Für seine Zwecke ungeeignet stuft auch Simon Xie Hong den Werkstoff Gusseisen ein. „Das Material ist viel zu schwer, so dass der Wok bei uns unmöglich für ständiges, schnelles Schwenken (Anm.: Die Bewegung ähnelt jener des Palatschinkenschupfens) verwendet werden könnte.“ Sowohl im Stammhaus On im 5. Bezirk in Wien als auch in der China Bar in der Burggasse und im jüngsten Projekt, dem angesagten Szenelokal On Market auf der Linken Wienzeile, wird ausschließlich mit Woks aus dem Material Stahlblech hantiert. Fünf Kochstellen sind dort für Woks mit gewölbtem und planem Boden reserviert. Betreut werden sie von drei Köchen, die im Stakkato Zutaten wie Tofu mit Paprika und Chili, Garnelen mit Frühlingszwiebeln und Kaffirlimettenblättern oder Schweinefleisch mit fermentierten Bohnen und Reis durchwirbeln. Den Wender, den sie dabei in der anderen Hand halten, benötigen sie lediglich, um das Gargut daran zu hindern, beim Schleudern den Wok zu verlassen. Insgesamt zehn Woks gehören zum Equipment der On Market-Küche und sind dort von morgens bis in die Nacht hinein permanent im Umlauf. Nachdem ein Wok in Verwendung war, wandert er unmittelbar darauf in Richtung Abwasch, wird sofort im Anschluss zum Erhitzen auf eine gerade unbenützte Gasflamme gestellt und im nächsten Moment noch einmal mit Öl ausgestrichen, bevor er mit neuen Zutaten befüllt wird. „Wir verlieren sonst zu viel Zeit. Die Vorbereitungsarbeit besteht bei uns nur aus Waschen und Vorschneiden der Zutaten, alles andere wird à la minute zubereitet. Der Wok muss sofort einsatzbereit sein.“

Dass Flammen für ein Wok-Gericht elementarer Bestandteil und nicht nur Show sind, weiß jeder, der einmal in einem der drei Lokale von Xie Hong gegessen hat.
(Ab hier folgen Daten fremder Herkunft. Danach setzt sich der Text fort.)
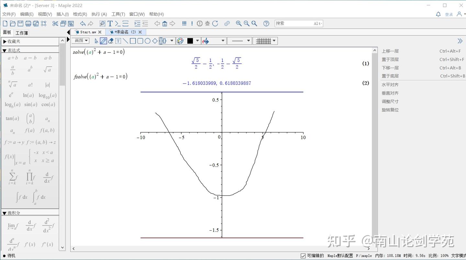The width and height of the screenshot is (466, 260).
Task: Select the pencil drawing tool
Action: click(104, 41)
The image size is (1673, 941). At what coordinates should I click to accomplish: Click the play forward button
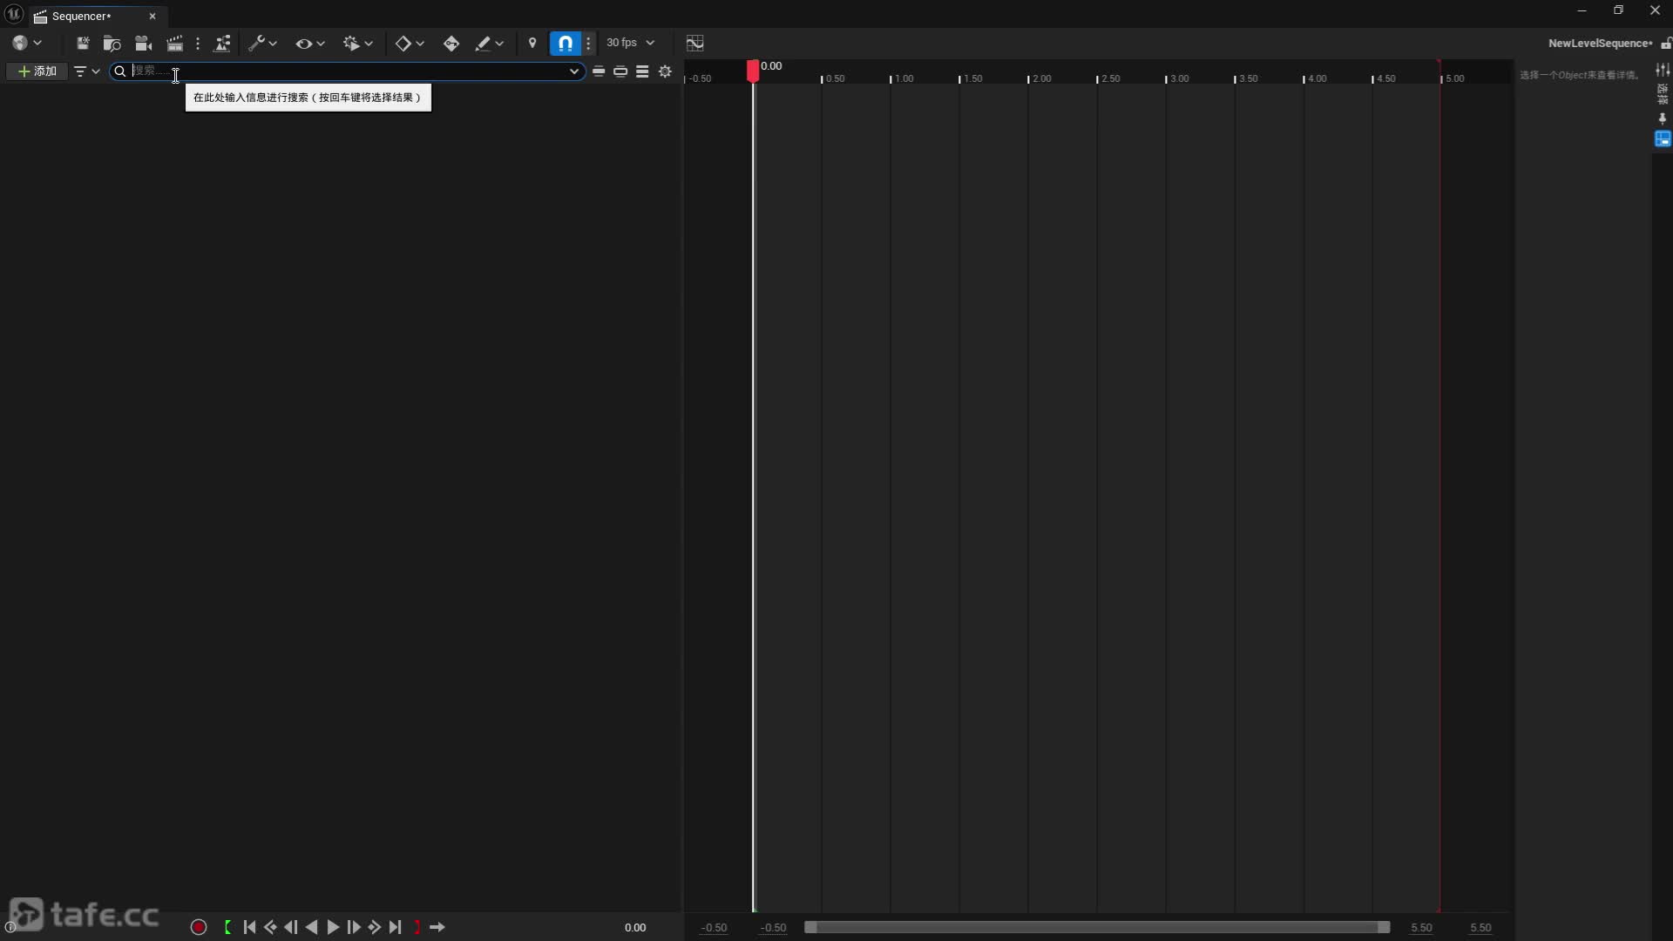[333, 927]
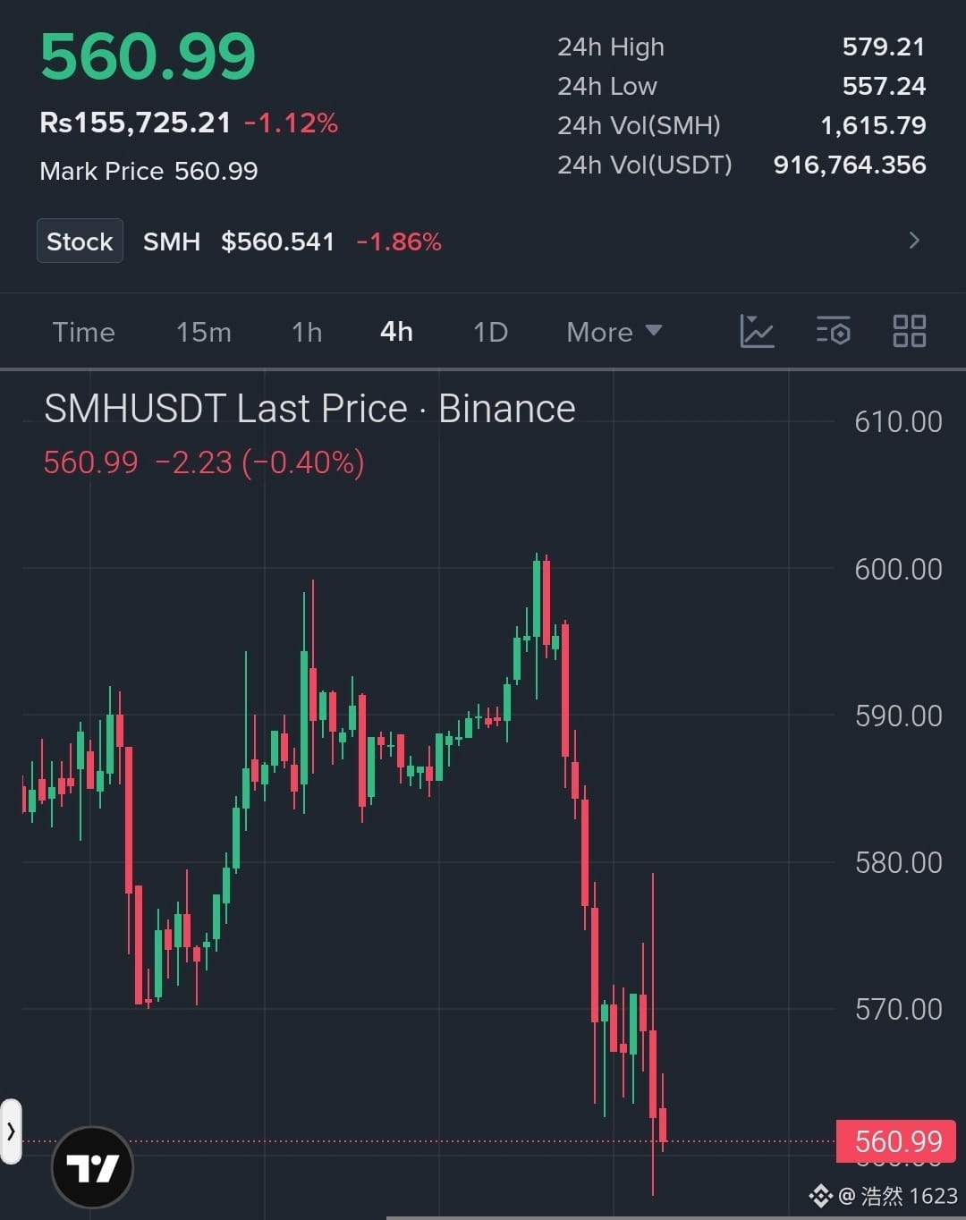
Task: Switch to the 1D interval tab
Action: (x=490, y=332)
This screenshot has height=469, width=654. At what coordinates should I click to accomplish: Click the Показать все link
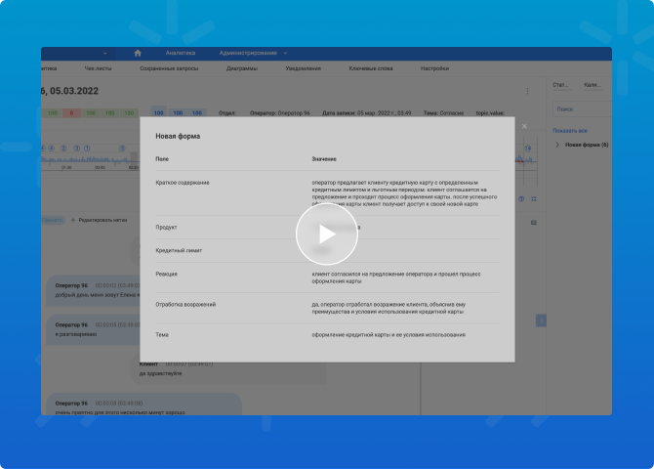pos(570,130)
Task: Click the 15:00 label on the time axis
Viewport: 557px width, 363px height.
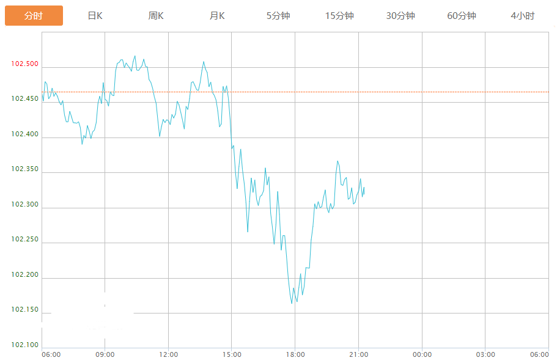Action: click(x=232, y=354)
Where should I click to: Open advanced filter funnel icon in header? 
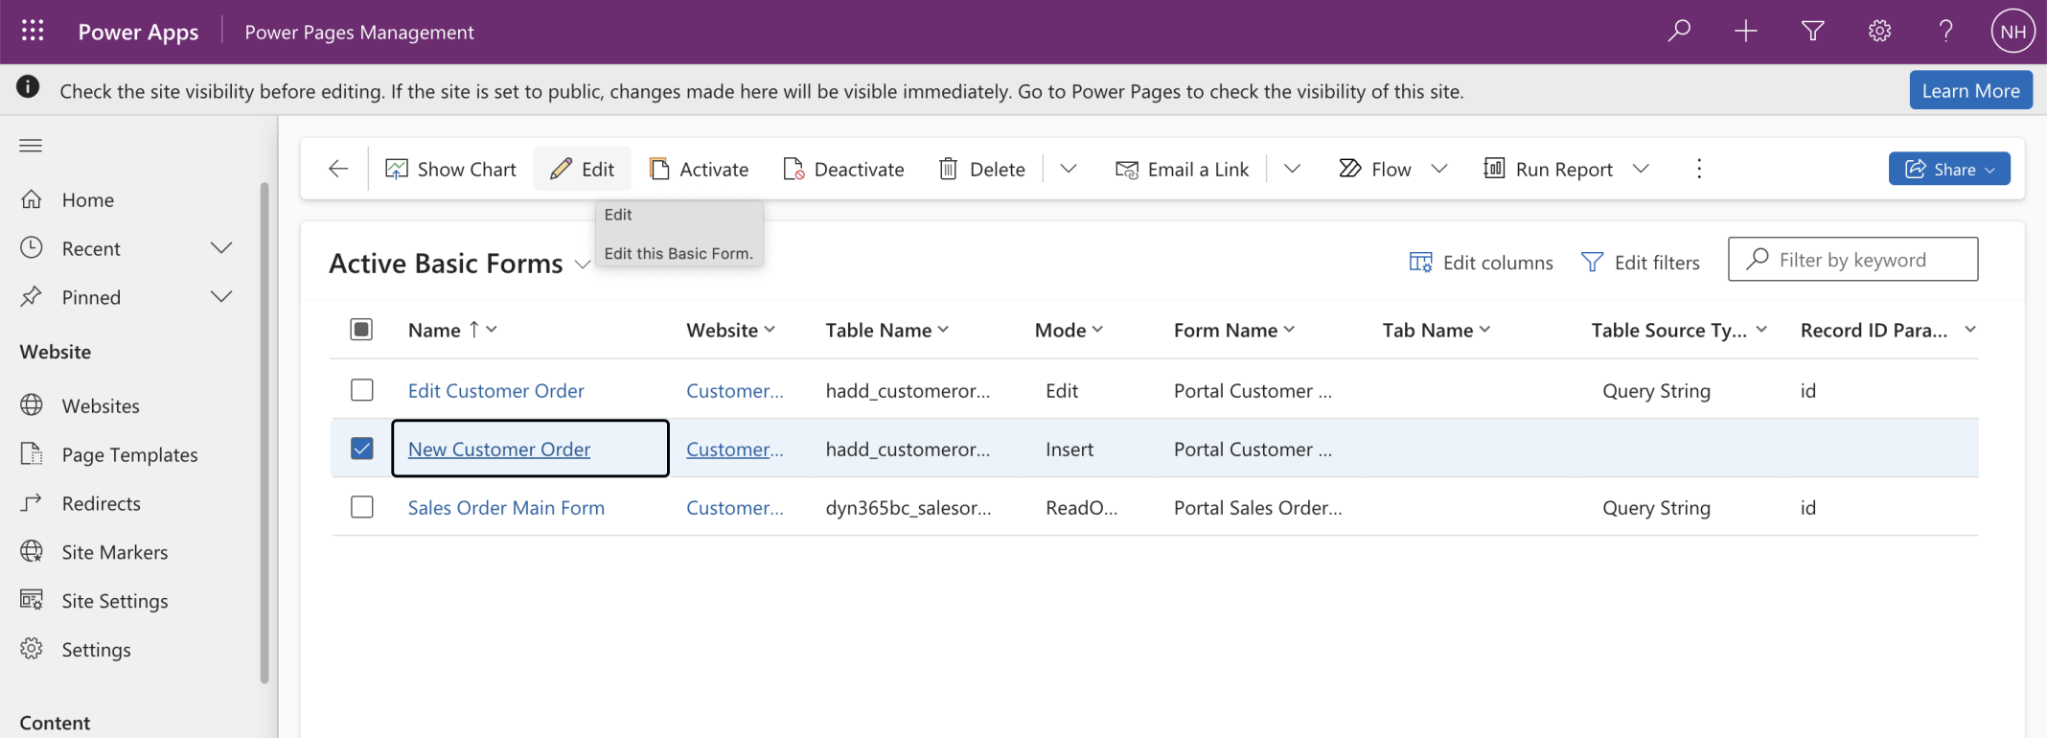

Ohne der enormen Hitze des Feuers fehlt das sogenannte „Wok hei“, das das typische Aroma, die typische Konsistenz und den typischen Geruch ­eines Wok-Gerichts subsumiert. Neben dem schnellen Anbraten im Wok greift Xie Hong auch für Garmethoden wie Dünsten, Dämpfen oder Schmoren zum chinesischen Kochgeschirr. Seine Form macht den Wok vielseitig einsetzbar, da seine Seitenwände deutlich höher als jene einer Pfanne, aber nicht so hoch wie die eines Kochtopfs sind, so dass man ihn schwenken kann. In Gebrauch ist das universelle Kochgeschirr deshalb auch für Kombigarmethoden: Etwa wenn Xie Hong ­darin zunächst geschnittenes Rindfleisch bei hoher Temperatur karamellisiert, so dass es rundherum eine glänzende Farbe annimmt, und es im Anschluss mit Fond aufgießt, in dem er die Stücke bei kleiner Flamme weich gart. Zeit braucht auch die Lammstelze, die Xie Hong mit asiatischen Gewürzen und Chili bis zu eineinhalb Stunden im Wok schmort, so dass das aromatische Fleisch vom Gast mühelos mit Stäbchen vom Knochen gelöst werden kann. An die sechs Stück werden gleichzeitig in einem Wok zubereitet. Eine Menge, die bei schnellen Wokgerichten trotz des großen Geschirr-Volumens für Xie Hong undenkbar wäre: Mehr als maximal zwei Portionen werden in einem Wok bei ihm nicht gebraten. „Natürlich wäre es effizienter, zehn Portionen auf einmal zuzubereiten, aber die Qualität leidet sofort darunter und der Wok-Charakter geht verloren.“

Auch Sohyi Kim rät davon ab, größere Mengen in einem Wok herzustellen und erinnert an die beliebte Urlaubsdestination Thailand, wo Frauen hinter mobilen Garküchen am Straßenrand stehen und 18 Stunden am Tag einen Wok bedienen. „Es fällt einem gar nicht auf, aber es schmeckt alles deshalb so gut, weil sie jede Portion einzeln machen.“

Der Wok-Check
Gemeinsam mit Simon Xie Hong, Restaurantbesitzer und ausgewiesener Wokspezialist, sowie drei Hobbyköchen testete A la Carte-Redakteurin Claudia Schemerl-Streben neun unterschiedliche Woks, die aus den Materialien Edelstahl, Gusseisen, Silargan und Aluminium sowie Werkstoffkombinationen bestehen und teilweise mit einer Antihaft-Beschichtung versehen sind. Die Modelle bewegen sich in einer Preisklasse zwischen 115 und 230 Euro. Sechs Woks wurden vom Wiener Fachgeschäft Cuisinarum zur Verfügung gestellt; die Modelle „Luno“, „Chef’s Edition“ und „Profi“ wurden vom jeweiligen Hersteller – Fissler, WMF und Silit – ausgeliehen. Der Test fand in zwei Etappen statt: einmal in Simon Xie Hongs privater Küche (auf Gasflamme und Induktionsflächen) und einmal in der Küche der Autorin auf einem E-Herd mit Ceranfeld. Subjektiv bewertet wurden Design & Verarbeitung, Handhabung (Gewicht, Größe, Griffhaptik, Schüttrand), Anbratverhalten (Geschmack und Konsistenz des Garguts), Aufheizzeit (Wärmeverteilung) sowie Reinigung.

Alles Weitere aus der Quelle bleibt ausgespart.